Your objective »
Below are several records. Retype exactly those lines running from the one with "SALES (418, 2029)" through the one with "IT BY DESIGN (418, 2184)", end lines included, and no others.

Input »
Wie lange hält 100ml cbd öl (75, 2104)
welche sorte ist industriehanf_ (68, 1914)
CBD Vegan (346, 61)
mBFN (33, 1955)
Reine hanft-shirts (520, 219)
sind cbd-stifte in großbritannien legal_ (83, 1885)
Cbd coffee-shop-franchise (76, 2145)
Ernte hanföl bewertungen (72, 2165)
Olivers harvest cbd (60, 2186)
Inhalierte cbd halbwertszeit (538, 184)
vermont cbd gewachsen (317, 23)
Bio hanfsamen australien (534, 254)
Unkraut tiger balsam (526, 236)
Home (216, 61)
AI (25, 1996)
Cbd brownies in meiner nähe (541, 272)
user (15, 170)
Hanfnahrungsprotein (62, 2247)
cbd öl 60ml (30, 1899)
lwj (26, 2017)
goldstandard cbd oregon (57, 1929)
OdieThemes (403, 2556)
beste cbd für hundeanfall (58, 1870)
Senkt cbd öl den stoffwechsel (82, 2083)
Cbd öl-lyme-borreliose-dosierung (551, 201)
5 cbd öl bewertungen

--

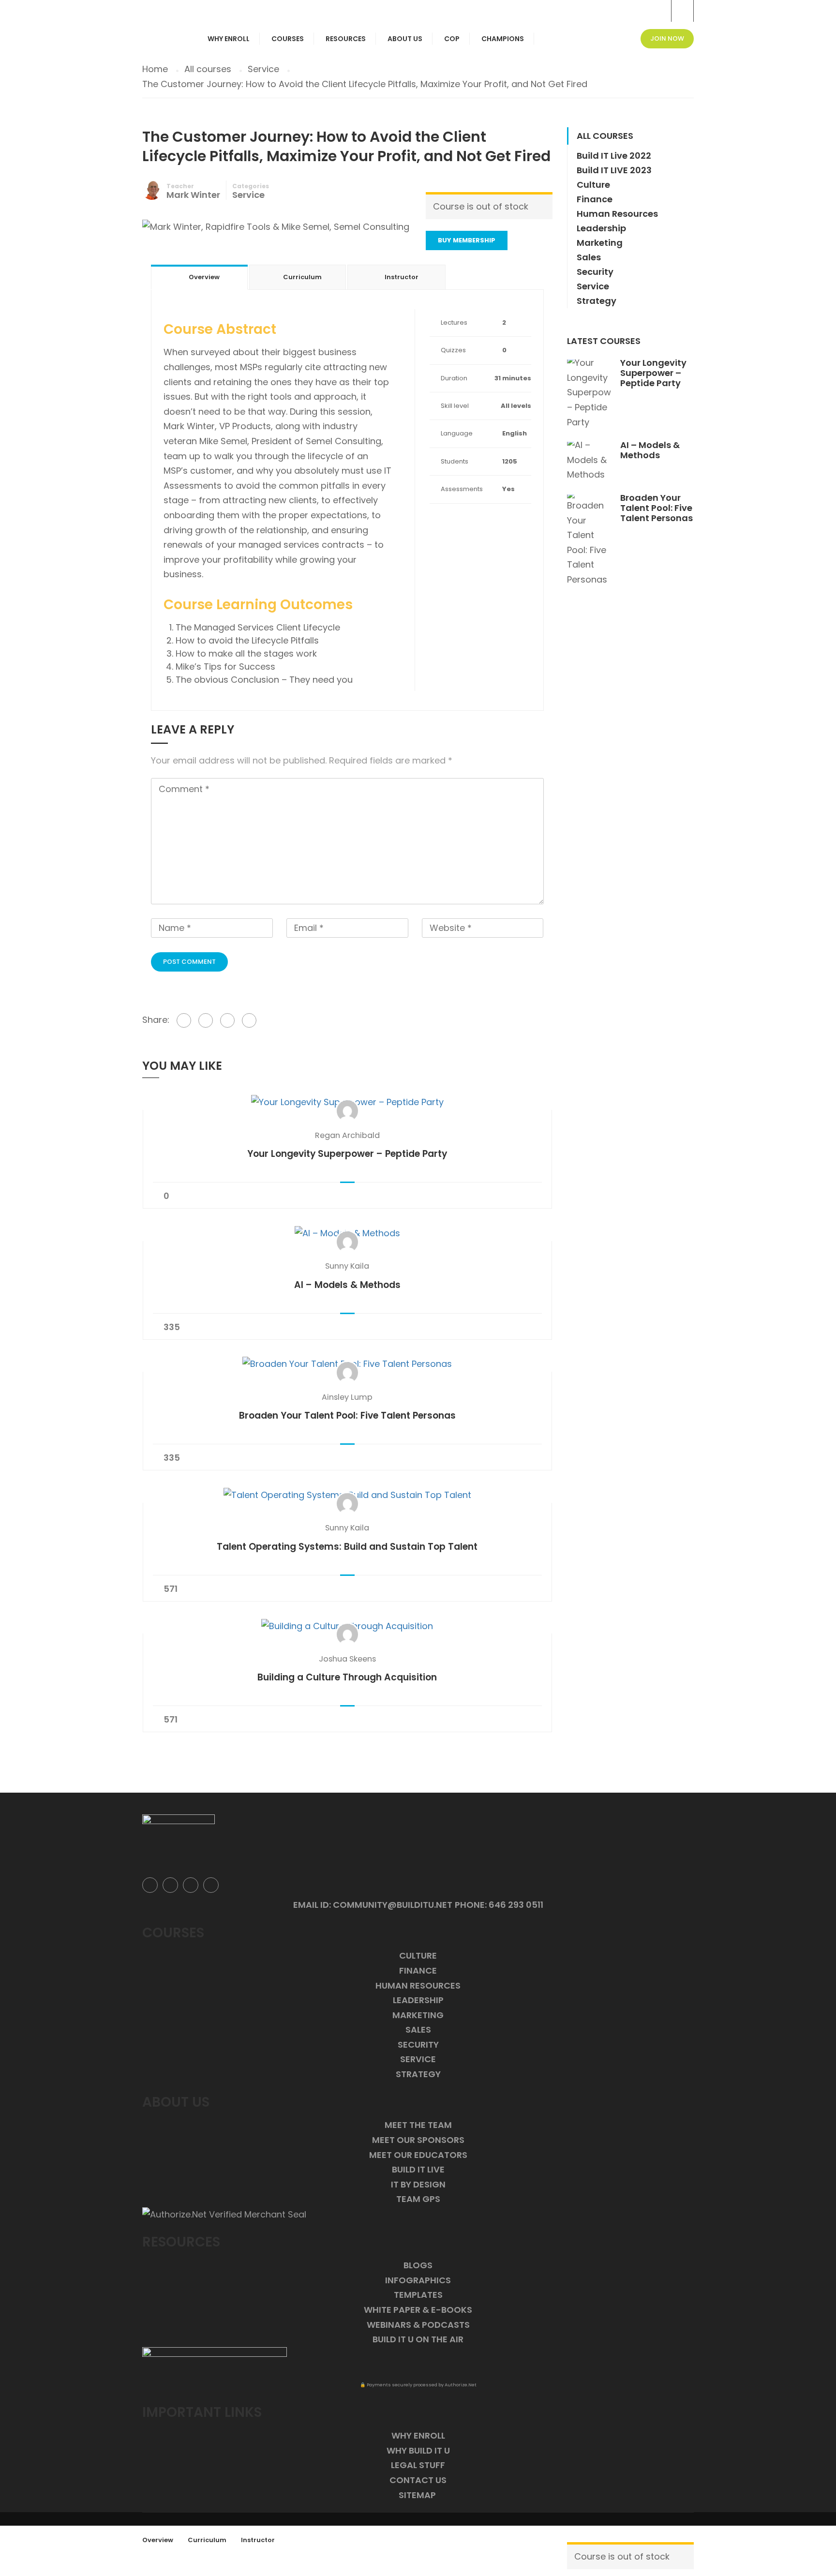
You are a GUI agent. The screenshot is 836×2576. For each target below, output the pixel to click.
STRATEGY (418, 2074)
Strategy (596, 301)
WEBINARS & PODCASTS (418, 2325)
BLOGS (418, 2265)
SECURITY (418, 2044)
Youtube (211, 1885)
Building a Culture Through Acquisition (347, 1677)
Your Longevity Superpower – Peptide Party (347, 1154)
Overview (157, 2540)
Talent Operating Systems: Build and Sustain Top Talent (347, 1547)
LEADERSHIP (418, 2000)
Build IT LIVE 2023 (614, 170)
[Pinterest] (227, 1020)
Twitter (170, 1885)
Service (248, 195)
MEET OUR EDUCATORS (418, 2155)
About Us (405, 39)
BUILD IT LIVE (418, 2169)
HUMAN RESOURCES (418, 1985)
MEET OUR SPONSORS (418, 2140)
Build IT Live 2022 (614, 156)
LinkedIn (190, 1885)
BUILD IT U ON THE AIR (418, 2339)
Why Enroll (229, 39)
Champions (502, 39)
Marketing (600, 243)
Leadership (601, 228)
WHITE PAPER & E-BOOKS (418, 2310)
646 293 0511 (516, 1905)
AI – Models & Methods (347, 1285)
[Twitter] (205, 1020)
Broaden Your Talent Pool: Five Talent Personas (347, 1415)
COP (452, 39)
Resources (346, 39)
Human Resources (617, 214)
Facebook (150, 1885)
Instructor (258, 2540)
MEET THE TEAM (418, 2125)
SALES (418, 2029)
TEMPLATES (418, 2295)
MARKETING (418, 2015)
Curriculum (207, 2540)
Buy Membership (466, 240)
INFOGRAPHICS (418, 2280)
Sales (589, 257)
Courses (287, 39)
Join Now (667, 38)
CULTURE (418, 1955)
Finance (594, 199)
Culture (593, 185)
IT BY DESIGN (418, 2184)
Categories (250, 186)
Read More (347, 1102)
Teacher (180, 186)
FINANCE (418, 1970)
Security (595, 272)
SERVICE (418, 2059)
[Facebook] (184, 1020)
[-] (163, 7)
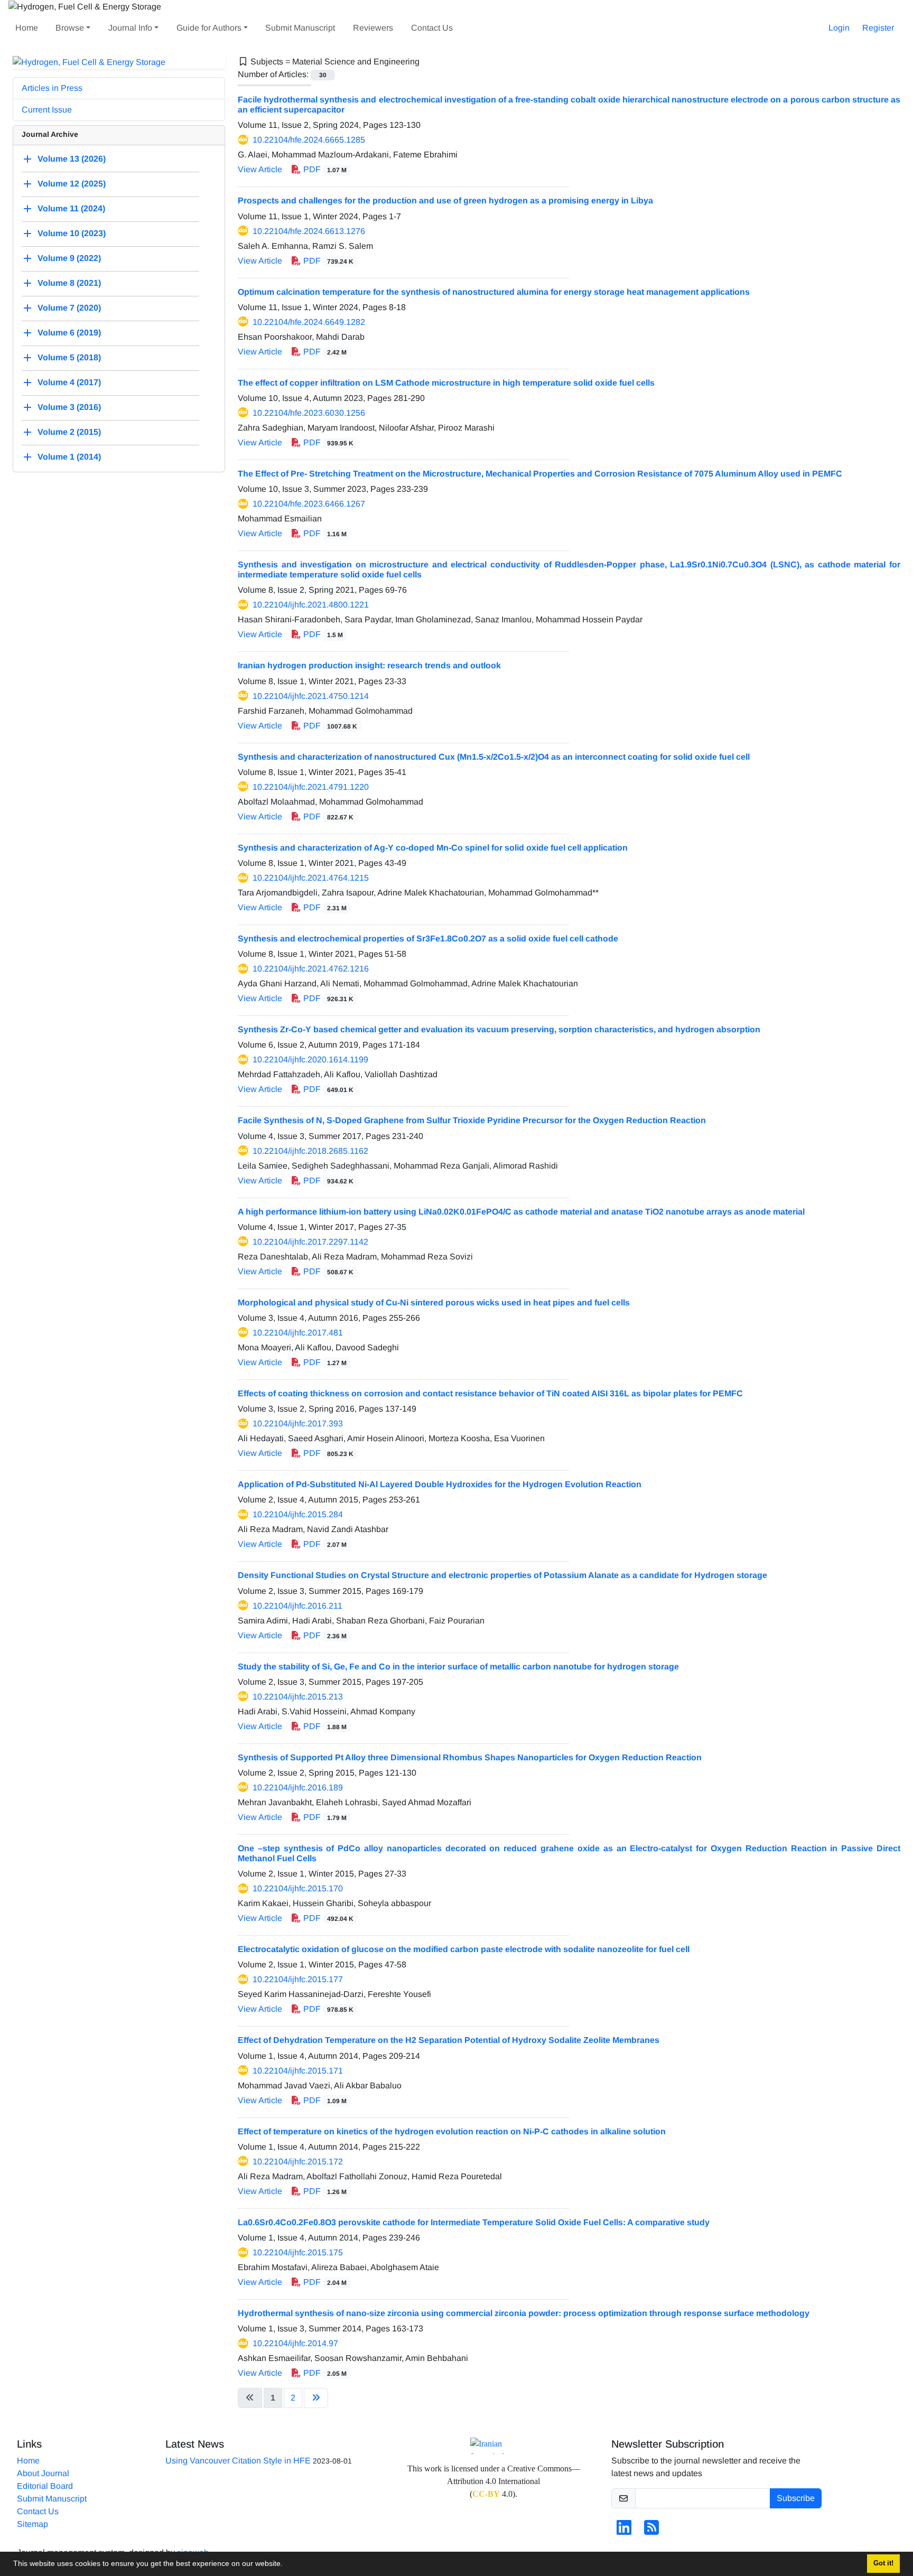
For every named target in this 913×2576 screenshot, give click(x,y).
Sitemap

...

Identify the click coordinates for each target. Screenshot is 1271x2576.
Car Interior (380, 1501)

Task result »
SALES (418, 2029)
TEMPLATES (418, 2295)
MARKETING (418, 2015)
Curriculum (207, 2540)
Buy Membership (466, 240)
INFOGRAPHICS (418, 2280)
Sales (589, 257)
Courses (287, 39)
Join Now (667, 38)
CULTURE (418, 1955)
Finance (594, 199)
Culture (593, 185)
IT BY DESIGN (418, 2184)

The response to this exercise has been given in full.